Comcast’s Brian Roberts Fined $500K in Anti-Trust Case

WASHINGTON: Brian Roberts, the CEO of Comcast Corporation, will pay a $500,000 civil penalty to settle anti-trust charges that he violated pre-merger stock-buying rules.

The U.S. Justice Department’s Antitrust Division, at the request of the Federal Trade Commission, filed a lawsuit against Roberts for failing to comply with pre-merger notification requirements, and separately proposed a settlement, which requires court approval.

The violation is of the Hart-Scott-Rodino (HSR) Act of 1976, which imposes notification and waiting-period requirements on individuals or companies over a certain size before they can start acquiring stock or assets above a certain value.

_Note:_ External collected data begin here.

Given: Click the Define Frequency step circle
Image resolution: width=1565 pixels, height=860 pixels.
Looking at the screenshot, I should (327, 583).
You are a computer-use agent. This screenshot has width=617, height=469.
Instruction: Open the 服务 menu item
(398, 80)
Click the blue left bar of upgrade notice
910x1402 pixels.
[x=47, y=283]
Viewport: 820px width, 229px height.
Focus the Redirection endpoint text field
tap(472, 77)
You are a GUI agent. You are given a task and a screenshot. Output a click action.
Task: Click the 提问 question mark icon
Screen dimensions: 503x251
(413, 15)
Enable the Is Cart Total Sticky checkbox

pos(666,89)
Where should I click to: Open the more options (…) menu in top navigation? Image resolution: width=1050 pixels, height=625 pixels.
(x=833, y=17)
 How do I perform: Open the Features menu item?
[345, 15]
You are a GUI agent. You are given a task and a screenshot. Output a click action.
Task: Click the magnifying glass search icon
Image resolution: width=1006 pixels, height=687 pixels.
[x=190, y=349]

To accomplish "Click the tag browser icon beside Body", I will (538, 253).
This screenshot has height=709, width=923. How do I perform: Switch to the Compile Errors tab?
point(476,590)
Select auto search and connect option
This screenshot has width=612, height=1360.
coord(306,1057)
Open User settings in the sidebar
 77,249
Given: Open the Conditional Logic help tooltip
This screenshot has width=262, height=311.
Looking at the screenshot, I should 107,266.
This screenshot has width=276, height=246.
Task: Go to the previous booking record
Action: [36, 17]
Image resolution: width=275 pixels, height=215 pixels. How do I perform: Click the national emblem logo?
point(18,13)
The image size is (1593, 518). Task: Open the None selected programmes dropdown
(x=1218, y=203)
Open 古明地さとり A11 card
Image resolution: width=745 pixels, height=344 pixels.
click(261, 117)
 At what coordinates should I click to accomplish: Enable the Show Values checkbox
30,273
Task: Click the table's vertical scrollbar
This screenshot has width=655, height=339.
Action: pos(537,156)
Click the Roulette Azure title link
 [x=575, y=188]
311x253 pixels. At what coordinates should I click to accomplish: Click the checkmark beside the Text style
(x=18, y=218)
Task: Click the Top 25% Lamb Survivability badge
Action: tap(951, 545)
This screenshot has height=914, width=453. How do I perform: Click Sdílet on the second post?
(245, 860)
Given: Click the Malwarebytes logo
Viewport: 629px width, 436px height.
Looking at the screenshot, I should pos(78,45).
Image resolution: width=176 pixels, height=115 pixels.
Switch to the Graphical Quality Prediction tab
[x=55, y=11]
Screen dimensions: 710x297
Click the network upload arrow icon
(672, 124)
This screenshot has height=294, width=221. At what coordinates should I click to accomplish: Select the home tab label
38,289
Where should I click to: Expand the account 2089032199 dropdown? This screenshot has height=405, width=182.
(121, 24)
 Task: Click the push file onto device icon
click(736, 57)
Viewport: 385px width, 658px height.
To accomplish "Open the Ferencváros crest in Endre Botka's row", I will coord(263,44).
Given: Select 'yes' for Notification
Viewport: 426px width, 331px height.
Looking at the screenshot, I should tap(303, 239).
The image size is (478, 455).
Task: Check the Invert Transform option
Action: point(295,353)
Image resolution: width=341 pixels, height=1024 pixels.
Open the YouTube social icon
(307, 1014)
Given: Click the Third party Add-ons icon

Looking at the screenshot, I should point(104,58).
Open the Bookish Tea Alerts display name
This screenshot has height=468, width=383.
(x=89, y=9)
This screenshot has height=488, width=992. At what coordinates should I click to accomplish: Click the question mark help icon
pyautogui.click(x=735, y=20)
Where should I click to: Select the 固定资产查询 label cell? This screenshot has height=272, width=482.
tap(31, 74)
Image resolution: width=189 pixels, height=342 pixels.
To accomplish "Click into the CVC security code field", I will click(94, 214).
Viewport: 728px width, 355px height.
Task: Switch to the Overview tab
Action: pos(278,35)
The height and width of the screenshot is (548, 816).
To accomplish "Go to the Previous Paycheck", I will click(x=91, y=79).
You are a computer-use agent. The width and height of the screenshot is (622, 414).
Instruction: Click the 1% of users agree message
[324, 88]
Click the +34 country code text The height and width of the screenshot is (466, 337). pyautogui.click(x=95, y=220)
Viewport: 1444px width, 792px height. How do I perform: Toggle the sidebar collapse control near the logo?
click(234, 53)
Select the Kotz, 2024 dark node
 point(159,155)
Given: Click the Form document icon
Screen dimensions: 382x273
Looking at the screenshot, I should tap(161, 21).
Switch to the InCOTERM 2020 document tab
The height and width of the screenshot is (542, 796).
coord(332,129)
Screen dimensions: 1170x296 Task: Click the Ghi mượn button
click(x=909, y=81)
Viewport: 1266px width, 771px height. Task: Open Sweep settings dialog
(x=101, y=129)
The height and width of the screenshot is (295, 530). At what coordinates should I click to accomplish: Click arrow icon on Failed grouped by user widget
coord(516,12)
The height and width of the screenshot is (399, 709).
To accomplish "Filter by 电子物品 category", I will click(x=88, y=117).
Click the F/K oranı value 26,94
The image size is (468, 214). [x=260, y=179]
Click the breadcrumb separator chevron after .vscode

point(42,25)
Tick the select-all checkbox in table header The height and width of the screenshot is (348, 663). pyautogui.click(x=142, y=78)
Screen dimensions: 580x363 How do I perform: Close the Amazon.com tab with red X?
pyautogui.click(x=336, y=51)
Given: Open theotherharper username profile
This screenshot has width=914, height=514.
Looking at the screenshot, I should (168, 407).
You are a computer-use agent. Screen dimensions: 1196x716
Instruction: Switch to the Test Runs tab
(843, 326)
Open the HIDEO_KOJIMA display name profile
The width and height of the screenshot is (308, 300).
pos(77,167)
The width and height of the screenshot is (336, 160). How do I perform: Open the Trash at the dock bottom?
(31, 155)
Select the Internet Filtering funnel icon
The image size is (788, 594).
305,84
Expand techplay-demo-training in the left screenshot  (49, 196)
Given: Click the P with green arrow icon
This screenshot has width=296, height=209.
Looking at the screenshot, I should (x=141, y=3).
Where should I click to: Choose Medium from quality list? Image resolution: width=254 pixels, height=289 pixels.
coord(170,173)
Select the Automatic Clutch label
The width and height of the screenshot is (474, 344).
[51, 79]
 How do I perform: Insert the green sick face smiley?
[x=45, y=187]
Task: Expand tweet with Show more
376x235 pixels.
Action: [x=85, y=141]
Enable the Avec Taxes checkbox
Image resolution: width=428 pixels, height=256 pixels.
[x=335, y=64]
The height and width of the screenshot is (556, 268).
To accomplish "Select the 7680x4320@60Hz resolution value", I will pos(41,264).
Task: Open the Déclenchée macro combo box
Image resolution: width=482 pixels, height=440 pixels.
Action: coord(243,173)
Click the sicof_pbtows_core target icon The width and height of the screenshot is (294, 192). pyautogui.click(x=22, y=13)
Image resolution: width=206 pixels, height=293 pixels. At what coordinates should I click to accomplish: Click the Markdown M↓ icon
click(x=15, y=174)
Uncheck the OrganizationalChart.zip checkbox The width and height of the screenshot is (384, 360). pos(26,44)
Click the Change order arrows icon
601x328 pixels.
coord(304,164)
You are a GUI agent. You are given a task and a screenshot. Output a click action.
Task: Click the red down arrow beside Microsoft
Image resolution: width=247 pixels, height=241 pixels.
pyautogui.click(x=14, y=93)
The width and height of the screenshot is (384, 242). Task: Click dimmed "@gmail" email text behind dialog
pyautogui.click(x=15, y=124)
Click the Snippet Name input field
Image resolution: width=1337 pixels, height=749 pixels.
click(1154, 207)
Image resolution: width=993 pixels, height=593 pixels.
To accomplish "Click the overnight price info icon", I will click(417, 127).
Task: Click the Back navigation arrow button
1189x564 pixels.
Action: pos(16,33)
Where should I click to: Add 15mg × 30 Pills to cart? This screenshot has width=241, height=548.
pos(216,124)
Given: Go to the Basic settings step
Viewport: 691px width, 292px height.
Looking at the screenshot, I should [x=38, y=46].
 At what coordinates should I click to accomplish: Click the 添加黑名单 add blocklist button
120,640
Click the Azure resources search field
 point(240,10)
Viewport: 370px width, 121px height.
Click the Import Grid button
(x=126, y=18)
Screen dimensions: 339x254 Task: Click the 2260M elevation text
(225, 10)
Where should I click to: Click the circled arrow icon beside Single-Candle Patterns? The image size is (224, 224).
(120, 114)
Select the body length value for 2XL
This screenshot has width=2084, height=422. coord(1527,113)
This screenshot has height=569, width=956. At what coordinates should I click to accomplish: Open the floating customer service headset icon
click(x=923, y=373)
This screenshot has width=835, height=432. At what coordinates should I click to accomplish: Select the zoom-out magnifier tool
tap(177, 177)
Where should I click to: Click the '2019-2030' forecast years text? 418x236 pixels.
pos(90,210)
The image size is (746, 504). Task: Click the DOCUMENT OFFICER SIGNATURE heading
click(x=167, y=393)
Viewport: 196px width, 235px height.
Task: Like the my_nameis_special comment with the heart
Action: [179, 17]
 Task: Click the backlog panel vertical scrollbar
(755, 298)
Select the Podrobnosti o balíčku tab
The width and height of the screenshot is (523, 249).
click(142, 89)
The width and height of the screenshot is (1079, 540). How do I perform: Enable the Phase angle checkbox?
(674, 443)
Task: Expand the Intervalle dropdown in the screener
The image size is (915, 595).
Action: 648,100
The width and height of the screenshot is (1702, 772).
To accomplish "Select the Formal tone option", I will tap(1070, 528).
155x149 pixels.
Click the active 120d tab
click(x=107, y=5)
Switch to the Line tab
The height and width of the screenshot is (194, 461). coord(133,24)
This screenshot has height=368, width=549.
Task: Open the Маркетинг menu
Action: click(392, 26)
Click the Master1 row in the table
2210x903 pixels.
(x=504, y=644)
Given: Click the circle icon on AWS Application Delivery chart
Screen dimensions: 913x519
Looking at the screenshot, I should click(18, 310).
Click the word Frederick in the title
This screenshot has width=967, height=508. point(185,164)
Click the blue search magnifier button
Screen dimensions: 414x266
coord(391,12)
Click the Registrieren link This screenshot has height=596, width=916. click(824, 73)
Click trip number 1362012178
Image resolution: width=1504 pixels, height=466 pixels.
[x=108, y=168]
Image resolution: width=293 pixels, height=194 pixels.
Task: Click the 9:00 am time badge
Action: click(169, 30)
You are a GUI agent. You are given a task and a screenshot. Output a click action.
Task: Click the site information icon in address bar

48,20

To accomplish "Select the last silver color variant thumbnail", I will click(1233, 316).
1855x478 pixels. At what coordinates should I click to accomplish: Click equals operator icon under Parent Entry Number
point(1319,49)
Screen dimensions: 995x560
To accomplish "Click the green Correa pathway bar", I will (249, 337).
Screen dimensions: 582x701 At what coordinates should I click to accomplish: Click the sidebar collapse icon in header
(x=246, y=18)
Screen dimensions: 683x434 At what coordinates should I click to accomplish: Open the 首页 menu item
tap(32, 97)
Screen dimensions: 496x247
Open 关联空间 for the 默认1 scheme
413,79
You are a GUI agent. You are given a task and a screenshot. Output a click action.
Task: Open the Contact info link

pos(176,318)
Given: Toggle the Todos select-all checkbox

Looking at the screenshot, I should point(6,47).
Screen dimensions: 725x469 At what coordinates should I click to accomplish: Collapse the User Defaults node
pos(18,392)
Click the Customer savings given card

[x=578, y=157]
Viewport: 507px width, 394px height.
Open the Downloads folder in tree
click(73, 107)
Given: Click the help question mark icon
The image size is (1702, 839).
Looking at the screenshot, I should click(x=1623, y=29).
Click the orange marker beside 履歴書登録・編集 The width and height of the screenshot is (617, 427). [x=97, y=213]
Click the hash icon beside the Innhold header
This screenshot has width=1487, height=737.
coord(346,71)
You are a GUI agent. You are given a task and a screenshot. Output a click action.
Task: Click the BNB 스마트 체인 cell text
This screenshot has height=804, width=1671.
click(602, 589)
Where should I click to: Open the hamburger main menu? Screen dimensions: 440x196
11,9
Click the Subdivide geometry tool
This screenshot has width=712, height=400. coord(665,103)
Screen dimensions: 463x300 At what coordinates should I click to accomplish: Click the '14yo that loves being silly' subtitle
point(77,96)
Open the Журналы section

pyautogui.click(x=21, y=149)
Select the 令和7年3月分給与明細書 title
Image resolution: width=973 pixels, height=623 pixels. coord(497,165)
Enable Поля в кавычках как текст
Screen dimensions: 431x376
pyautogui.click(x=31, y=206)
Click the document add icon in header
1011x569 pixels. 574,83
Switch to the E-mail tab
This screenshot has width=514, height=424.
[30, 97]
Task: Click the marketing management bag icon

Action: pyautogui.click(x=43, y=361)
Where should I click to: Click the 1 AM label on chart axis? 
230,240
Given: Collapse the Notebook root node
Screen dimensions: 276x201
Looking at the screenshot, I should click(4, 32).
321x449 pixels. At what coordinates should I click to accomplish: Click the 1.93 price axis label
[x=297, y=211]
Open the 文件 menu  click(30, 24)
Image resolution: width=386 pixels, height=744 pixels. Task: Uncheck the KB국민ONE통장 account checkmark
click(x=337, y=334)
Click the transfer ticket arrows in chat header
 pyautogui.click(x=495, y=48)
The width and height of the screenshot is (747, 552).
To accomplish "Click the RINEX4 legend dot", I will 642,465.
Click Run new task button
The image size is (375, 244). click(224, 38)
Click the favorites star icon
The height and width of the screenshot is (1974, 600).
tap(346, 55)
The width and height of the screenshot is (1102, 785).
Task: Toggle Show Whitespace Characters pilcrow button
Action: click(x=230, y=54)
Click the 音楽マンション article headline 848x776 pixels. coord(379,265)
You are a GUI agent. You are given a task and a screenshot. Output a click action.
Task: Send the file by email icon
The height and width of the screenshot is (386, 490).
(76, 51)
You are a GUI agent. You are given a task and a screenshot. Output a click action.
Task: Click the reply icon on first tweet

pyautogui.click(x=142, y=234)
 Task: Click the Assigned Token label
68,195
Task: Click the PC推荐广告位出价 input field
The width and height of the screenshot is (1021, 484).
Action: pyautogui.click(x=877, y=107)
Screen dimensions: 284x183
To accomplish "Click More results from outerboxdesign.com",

In October 2007, Roberts failed to adhere to notification procedures after acquiring shares of Comcast as part of his compensation package, according to the complaint. In August 2009, Roberts made a corrective filing for Comcast voting securities he had acquired, meaning that he acknowledged that he failed to properly report the purchase. Although this is the first time Roberts has been charged with an HSR Act violation, previously he had twice made corrective filings regarding transactions that he acknowledged were reportable under the HSR Act. In both cases Roberts said that the failures to file and observe the waiting period were unintentional.